Er, well, slow.
Verbose Mode (On)
Taking two factors, one, I haven’t done any form of coding for several years, two, I was never any good at it in the first place, and the result is a slow and somewhat laborious process. I am however still enjoying it, although some of the more masochistic ideas I had such as using the Atari Portfolio to write some of the code did rather stretch the definition of enjoyment.
I find the puzzles and solutions come quite easily and I can loosely imagine how to implement them into code but then I just seem to get bogged down in syntax issues and other problems.

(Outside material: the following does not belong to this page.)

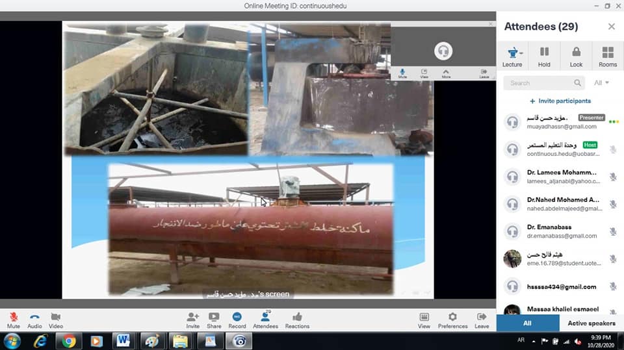Click the attendee Search field

point(540,83)
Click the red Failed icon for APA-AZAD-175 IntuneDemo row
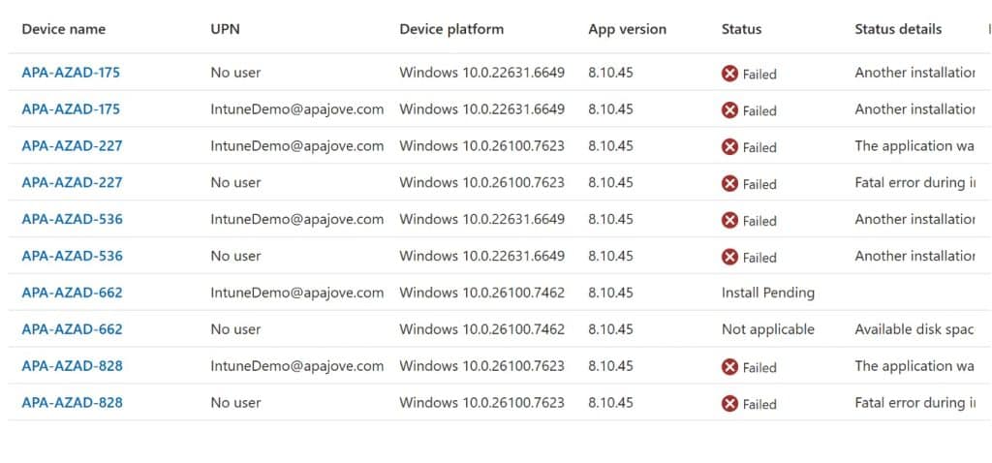Viewport: 992px width, 463px height. coord(729,110)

What I need is to combine my creative genius (ahem) with the god like coding abilities of someone like Urbancamo (this of course was always the master plan during our formative years, then we chose the path of least resistance instead.)
As I mentioned before the Infocom interpreter I have for CP/M is limiting me to version 3 story files and I’m therefore using Inform 5.5 v1502 to compile the game as this is one of the last releases to support that version of story file. Using the standard Inform 5 library files a two room game with a couple of objects is coming out at about 42K. Increasing to 48K for about 12 rooms with 20 or so objects. I shall try the Minform library I mentioned in my previous post and report back how much this shrinks the file size but I need first to understand what exactly has been stripped out.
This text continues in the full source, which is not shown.